Mdluli - one who passes by
EVERYONE is terrified of Richard Mdluli and yet he was an unknown quantity until a year or so ago.
Mdluli entered the public space almost out of nowhere when he secretly walked into the Machine Gun Man's office to hand him a highly controversial, apparently unsolicited, intelligence report implicating several high-profile political personalities in a plot - real or imagined - to oust him.
It was a move that was to earn the crime intelligence boss the trust of the president, who in return promised to reward him with an appointment as national police commissioner as soon as the out-of-favour Bheki Cele, who was among those implicated in the plot, had been disposed of.
In the interim Mdluli was given carte blanche powers to spy on and monitor the movements of the Machine Gun Man's suspected enemies, making him one of the most powerful men in Mzansi.
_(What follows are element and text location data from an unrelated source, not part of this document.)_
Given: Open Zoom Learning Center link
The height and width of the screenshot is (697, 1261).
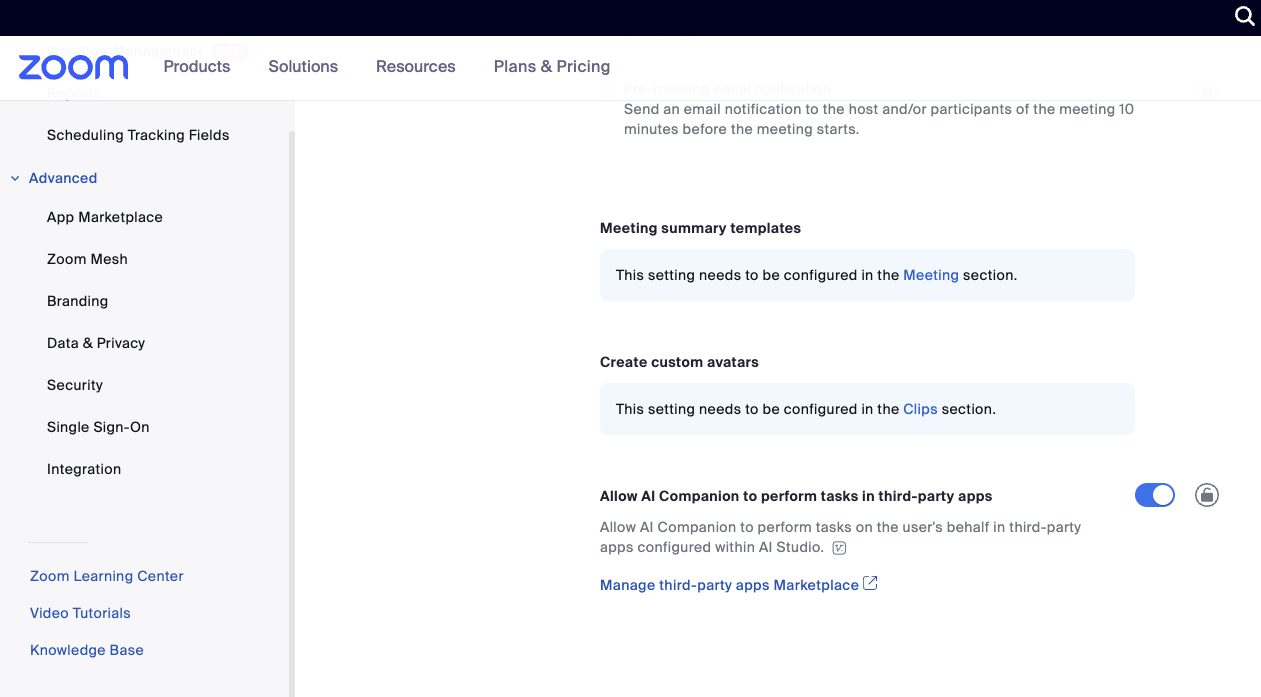Looking at the screenshot, I should pyautogui.click(x=107, y=576).
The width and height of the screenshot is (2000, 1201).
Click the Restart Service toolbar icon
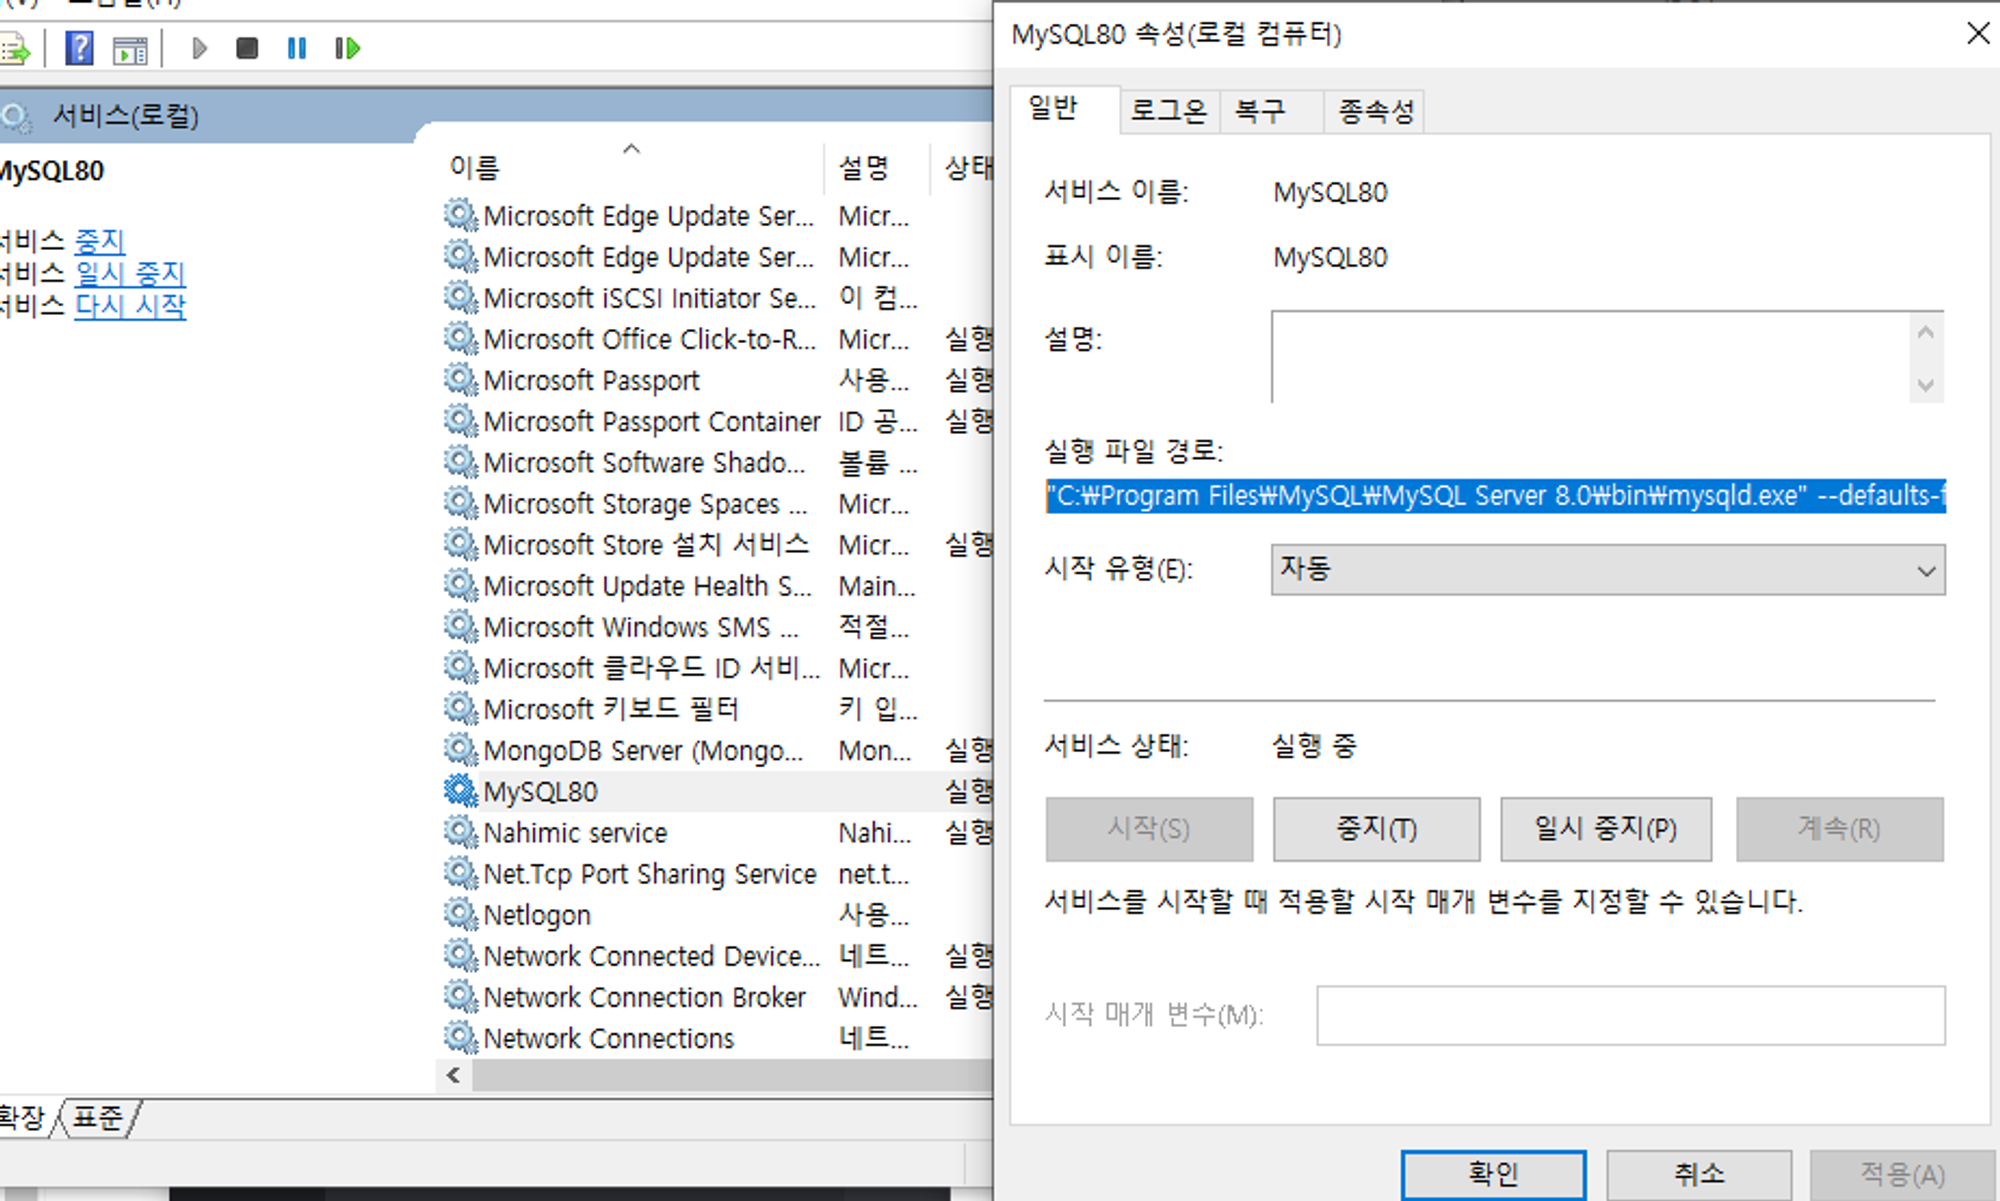347,48
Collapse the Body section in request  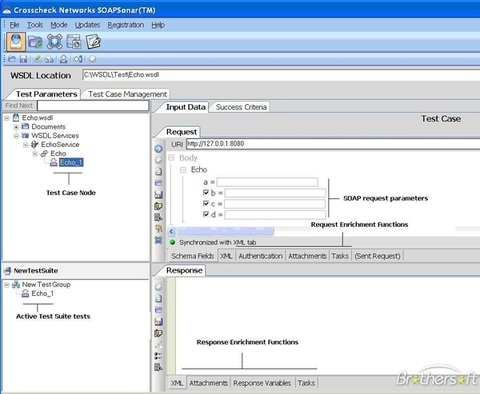point(171,158)
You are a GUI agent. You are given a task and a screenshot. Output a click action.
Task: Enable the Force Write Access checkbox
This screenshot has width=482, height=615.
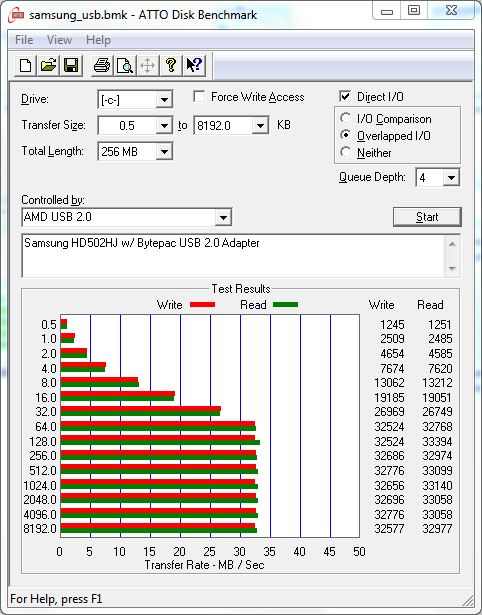[x=199, y=96]
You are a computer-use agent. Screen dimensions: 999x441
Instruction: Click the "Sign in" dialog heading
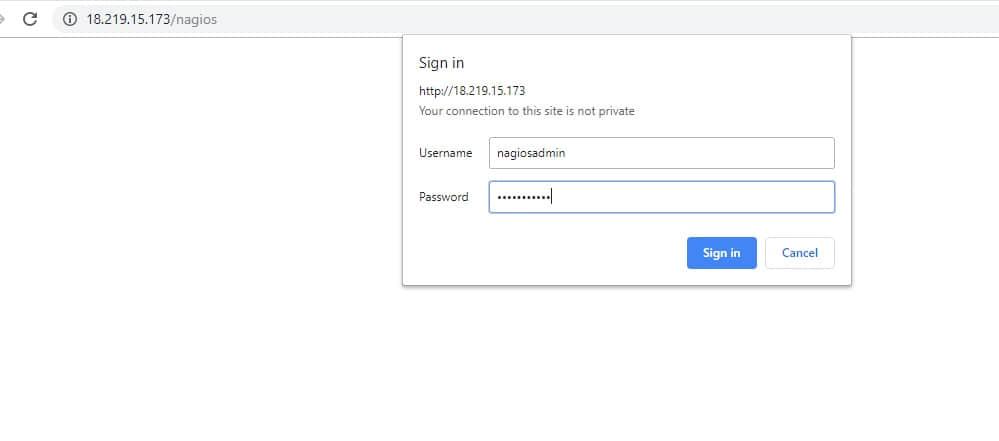[x=441, y=63]
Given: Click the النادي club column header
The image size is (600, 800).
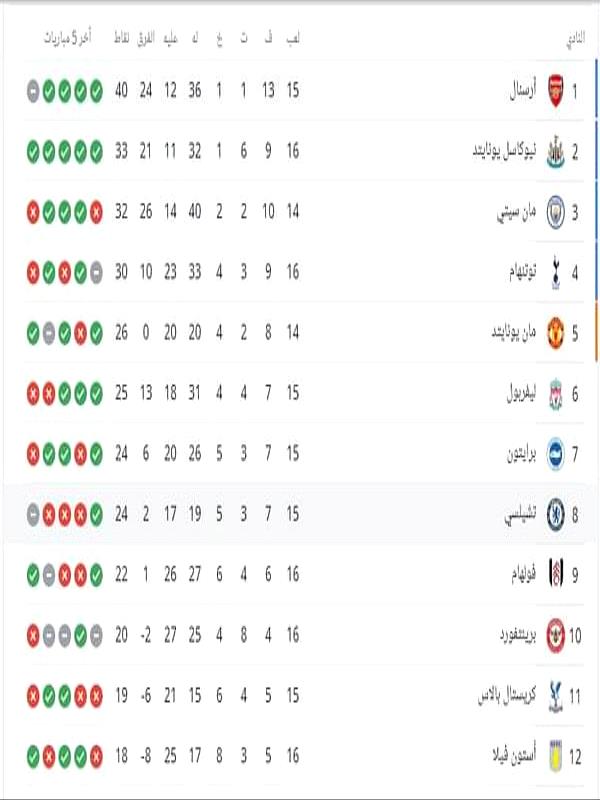Looking at the screenshot, I should 575,39.
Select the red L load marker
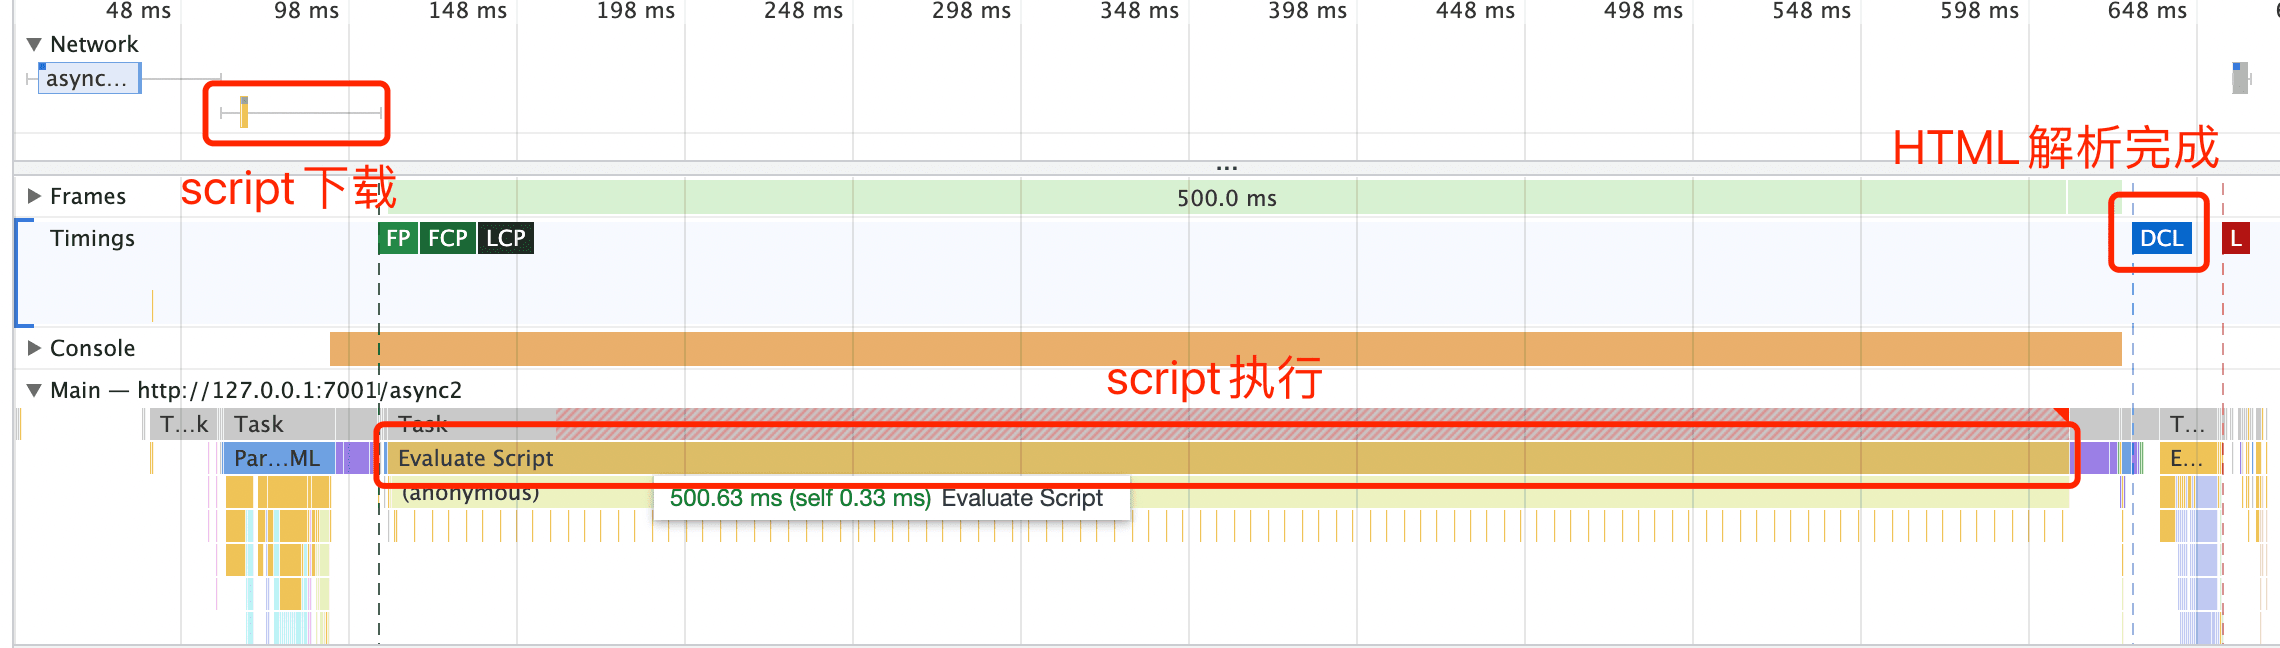The image size is (2280, 648). point(2236,238)
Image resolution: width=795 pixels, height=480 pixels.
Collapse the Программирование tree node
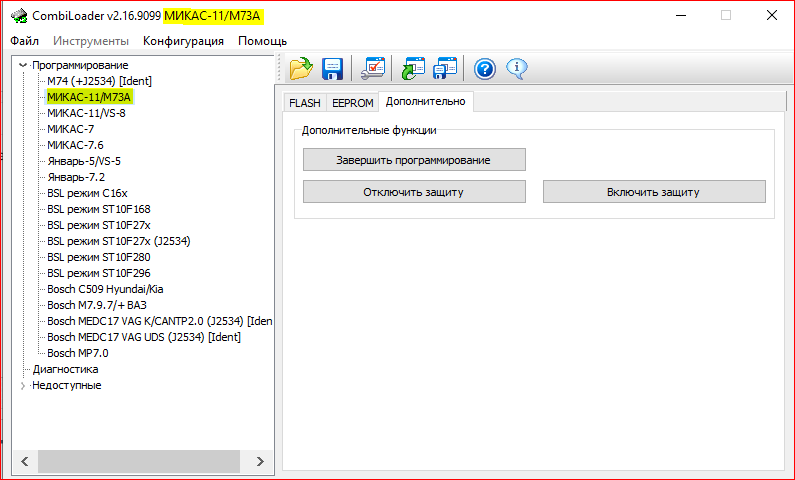click(x=23, y=65)
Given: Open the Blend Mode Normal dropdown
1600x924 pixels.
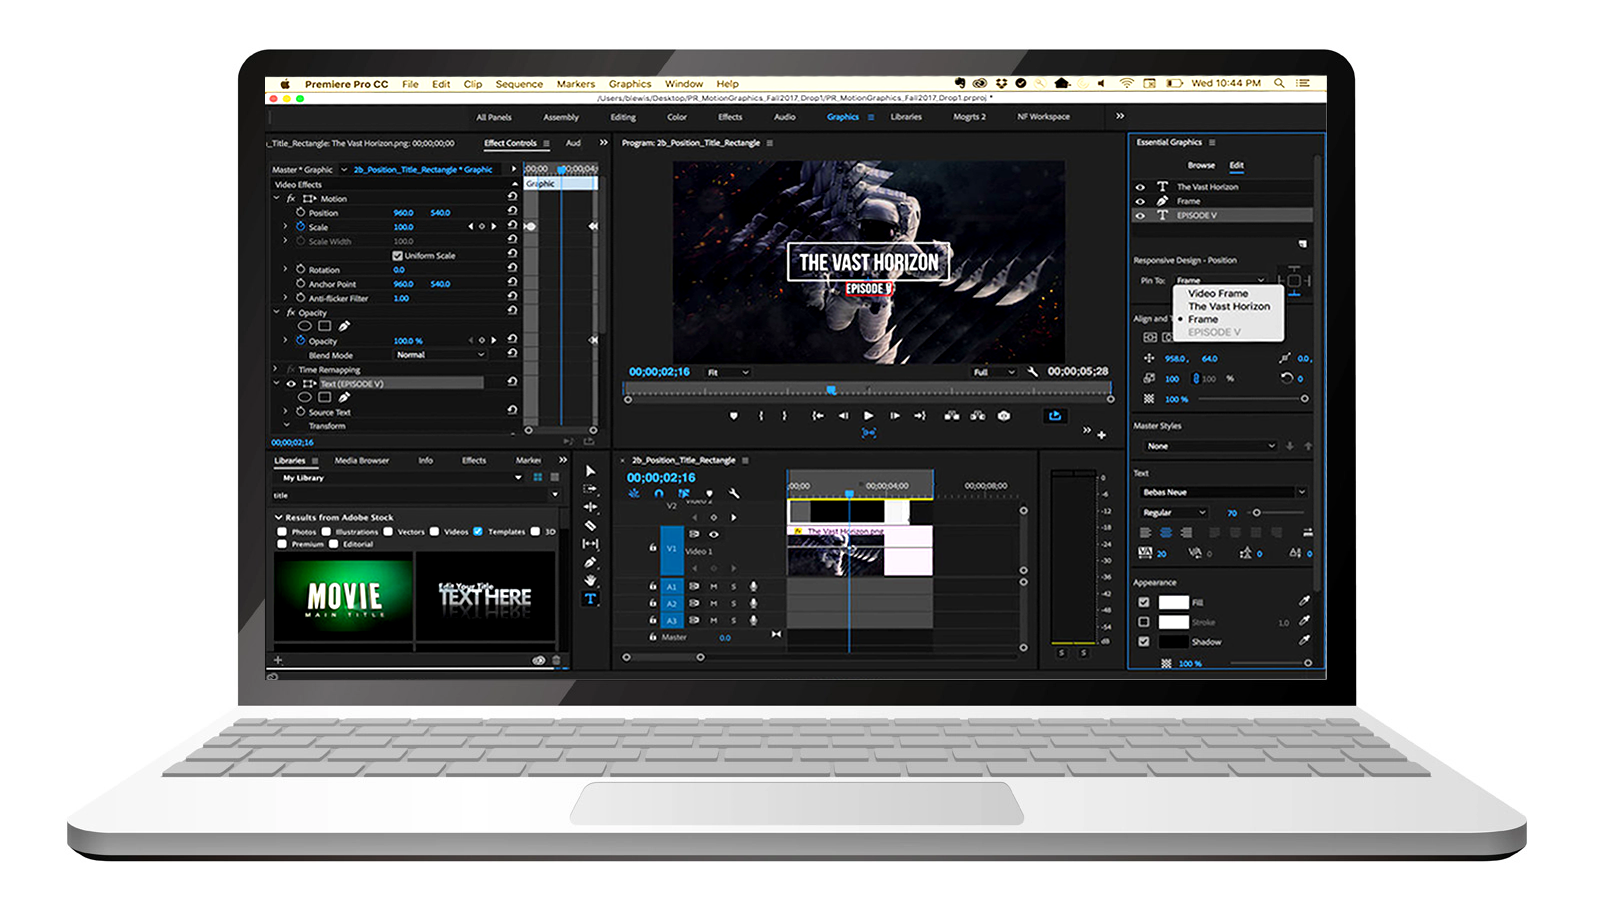Looking at the screenshot, I should click(x=440, y=355).
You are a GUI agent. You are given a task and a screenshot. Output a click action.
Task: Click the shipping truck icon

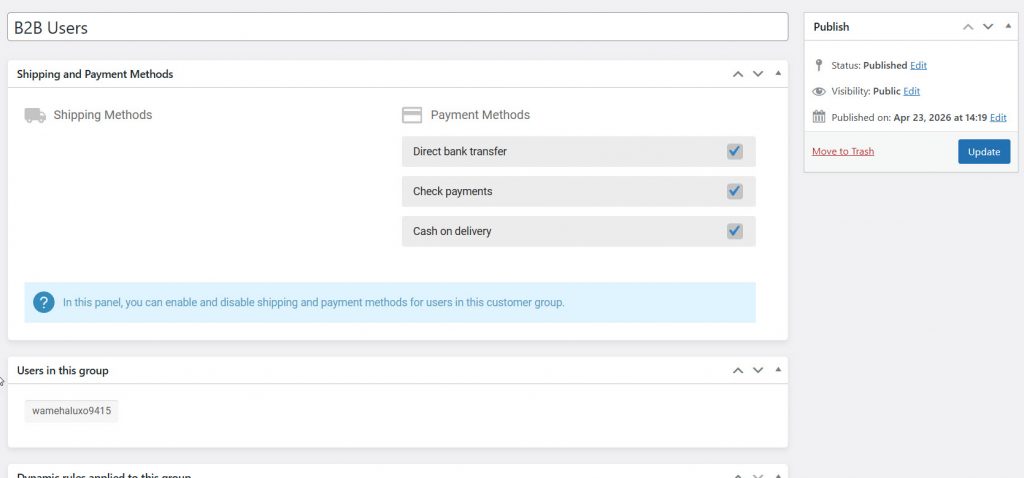pyautogui.click(x=35, y=115)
He became so powerful that the mere mention of his name sent shivers down the spines of politicians and police officers alike. With him around, even ordinary folk like Guluva quake in their boots in fear.
But the good news is that Mdluli's reign of terror will not be for long. Everything will pass.
After all, the name Mdluli means "the one who passes by".
In fact, he took his first step into oblivion when Police Minister Nathi Mthethwa announced in the National Assembly on Wednesday that he was shifting him from crime intelligence to an as yet unknown division in the police force.
Mdluli's two minutes of fame (or infamy) are, if you like, a passing phase.
Out of favour
SO the Guptas are no longer the flavour of the month in the Machine Gun Man's household.
Unable to settle his R1.5-million wedding bill, the Machine Gun Man's eldest son, Edward, informed the company that ran the wedding that he was unfortunately not in a position to pay them at this stage since he was still waiting for "foreign funds" to be "released" to him.
Guluva wonders who the foreign benefactors are.
Surely, they can't be the Guptas, who have since made Mzansi their home.
My place is in the kitchen
IF you thought the days when Mzansi used to play second fiddle to men were long gone, think again.
In the Machine Gun Man's extended household - of all places - men call the shots and women are there to listen and do as they are told, with no questions asked.
Phumelele Zuma, the Machine Gun Man's lovely daughter-in-law, gave us an insight into the goings-on in Mzansi's first family after she was contacted by a newspaper reporter to comment on a wedding ring the couple borrowed for their lavish nuptials but have still not returned to its rightful owner or owners several months later.
Mzansi's first daughter-in-law calmly responded to the reporter's question: "Unfortunately my husband deals with the media. I'm not allowed to comment..."
Guluva's pal reckons that this is the same as saying: "My place is in the kitchen".